Бились в казачке и завзятые плясуны, и те, которые не умели ног согнуть по-настоящему.

Всем кричали:

— Не подгадь!

— Режь мельче! Ух ты!..

— Ноги легкие, а зад мешается.

— Сыпь, сыпь!

— Наш край побивает.

— Дай взвару, а то я.

— Запалился, стерьва. Пляши, а то бутылкой!

Пьяненький дед Гришака обнимал ширококостную спину соседа по лавке, брунжал по-комариному ему в ухо:

— Какого года присяги?

Сосед его, каршеватый, вроде дуба-перестарка, старик, гудел, отмахиваясь рукой:

— Тридцать девятого, сынок.

— Какого? Ась? — Дед Гришака оттопыривал морщинистую раковину уха.

— Тридцать девятого, сказано тебе.

— Чей же будете? Из каких?

— Вахмистр Баклановского полка Максим Богатырев. Сам рожак с хутора… с хутора Красный Яр.

— Родствие Мелеховым?

— Как?

— Родствие, говорю?

— Ага, дедом довожусь.

— Полка-то Баклановского?

Старик потухшими глазами глядел на деда Гришаку, катая по голым деснам непрожеванный кусок, кивал головой.

— Значится, в кавказской кампании пребывали?

— С самим покойничком Баклановым, царство небесное, служил, Кавказ покоряли… В наш полк шел казак редкостный… Брали гвардейского росту, одначе сутулых… — какие длиннорукие и в плечах тоже — нонешний казак поперек уляжется… Вот, сынок, какие народы были… Их превосходительство, покойник генерал, В ауле Челенджийском в одночась изволили меня плетью…

— А я в турецкой кампании побывал… Ась?
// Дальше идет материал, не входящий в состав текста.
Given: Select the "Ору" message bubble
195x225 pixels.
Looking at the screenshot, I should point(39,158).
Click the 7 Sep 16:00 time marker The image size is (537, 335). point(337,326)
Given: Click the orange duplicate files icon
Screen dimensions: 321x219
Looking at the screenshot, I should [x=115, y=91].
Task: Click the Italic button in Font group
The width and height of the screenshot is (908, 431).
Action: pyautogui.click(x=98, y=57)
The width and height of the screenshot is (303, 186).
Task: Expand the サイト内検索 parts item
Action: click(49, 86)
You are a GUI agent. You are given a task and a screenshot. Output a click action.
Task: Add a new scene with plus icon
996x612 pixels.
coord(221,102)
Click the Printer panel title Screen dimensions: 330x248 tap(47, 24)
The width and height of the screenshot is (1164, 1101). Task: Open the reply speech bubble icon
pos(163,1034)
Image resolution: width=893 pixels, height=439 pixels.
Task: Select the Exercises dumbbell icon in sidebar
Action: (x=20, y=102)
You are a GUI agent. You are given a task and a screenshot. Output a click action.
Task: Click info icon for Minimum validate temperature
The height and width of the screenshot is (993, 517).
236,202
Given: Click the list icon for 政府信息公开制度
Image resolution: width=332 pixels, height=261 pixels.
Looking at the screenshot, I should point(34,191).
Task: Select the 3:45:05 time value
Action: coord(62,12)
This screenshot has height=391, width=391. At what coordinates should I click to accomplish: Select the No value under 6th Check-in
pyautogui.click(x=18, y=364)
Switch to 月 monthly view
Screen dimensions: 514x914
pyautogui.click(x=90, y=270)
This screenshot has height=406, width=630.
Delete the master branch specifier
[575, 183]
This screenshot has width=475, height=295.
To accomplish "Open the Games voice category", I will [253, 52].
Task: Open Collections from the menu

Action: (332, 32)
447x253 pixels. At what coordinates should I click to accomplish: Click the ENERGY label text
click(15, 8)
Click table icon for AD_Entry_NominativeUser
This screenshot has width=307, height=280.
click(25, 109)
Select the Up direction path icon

Побывал, да. — Дед Гришака прямил ссохшуюся грудь, вызванивая Георгиями.

— Заняли мы этот аул на рассвете, а в полдни играет трубач тревогу…

— Довелось и нам царю белому послужить. Под Рошичем был бой, и наш полк, Двенадцатый Донской казачий, сразился с ихними янычирами…

— Играет это трубач тревогу… — продолжает баклановец; не слушая деда Гришаку.

— Янычиры ихние навроде атаманцев. Да-с. — Дед Гришака горячится, сердясь, машет рукой. — Службу при своем царе несут, и на головах у них белые мешки. Ась? Белые мешки на головах.

— Я и говорю своему полчанину: «Это, Тимоша, отступать будем, тяни ковер со стены, а мы его в торока…»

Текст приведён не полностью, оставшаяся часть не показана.